▸ **ABOUT THIS TASK**
Copy the items exactly as they appear, starting at the first line of the items and ending at the line that contains "x-tick-label: 1 is".

▸ **RECORDS TO PROCESS**

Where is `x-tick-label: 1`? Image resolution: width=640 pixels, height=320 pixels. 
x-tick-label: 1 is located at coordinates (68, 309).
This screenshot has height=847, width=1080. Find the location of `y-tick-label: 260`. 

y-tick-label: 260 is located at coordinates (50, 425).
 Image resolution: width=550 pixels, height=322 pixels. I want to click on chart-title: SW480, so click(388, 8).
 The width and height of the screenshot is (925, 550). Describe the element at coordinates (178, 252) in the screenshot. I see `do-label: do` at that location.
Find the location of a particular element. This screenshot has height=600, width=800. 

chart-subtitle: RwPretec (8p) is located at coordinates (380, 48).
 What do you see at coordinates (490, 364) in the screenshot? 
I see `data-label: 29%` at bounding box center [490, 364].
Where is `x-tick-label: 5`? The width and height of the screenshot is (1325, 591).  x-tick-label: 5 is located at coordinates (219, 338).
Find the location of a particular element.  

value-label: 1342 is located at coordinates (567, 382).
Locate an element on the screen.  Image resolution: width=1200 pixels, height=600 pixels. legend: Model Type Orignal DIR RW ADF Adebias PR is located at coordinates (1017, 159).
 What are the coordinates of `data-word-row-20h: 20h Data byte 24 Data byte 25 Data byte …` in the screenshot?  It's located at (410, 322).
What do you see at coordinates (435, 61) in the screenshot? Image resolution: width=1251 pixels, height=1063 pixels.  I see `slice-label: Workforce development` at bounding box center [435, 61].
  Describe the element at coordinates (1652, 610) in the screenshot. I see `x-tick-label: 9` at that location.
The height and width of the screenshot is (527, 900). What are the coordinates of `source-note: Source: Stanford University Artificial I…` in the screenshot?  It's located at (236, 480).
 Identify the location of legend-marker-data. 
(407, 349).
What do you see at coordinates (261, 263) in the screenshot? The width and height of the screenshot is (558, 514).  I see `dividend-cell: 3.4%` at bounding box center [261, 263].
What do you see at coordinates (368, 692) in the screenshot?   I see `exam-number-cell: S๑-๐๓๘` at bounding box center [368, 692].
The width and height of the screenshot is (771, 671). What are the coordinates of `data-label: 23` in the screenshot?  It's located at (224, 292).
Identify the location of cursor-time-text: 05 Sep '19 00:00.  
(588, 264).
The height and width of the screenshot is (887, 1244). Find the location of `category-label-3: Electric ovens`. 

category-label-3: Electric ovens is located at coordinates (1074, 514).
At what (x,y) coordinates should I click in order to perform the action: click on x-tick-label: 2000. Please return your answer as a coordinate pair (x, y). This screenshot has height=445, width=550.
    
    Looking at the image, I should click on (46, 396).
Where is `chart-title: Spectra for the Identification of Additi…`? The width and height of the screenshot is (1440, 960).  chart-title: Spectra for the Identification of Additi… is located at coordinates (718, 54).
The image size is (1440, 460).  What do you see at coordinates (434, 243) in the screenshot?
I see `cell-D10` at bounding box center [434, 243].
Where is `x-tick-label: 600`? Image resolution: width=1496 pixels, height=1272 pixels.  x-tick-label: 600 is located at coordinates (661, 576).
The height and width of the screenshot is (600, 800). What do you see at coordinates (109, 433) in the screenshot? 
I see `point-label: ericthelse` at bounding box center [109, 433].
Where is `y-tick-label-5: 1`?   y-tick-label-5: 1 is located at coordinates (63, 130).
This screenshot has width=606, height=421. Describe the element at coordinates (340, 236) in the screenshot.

▸ **COMPLETED TASK**
Where is `x-tick-label: 1`? Image resolution: width=640 pixels, height=320 pixels. 
x-tick-label: 1 is located at coordinates (68, 309).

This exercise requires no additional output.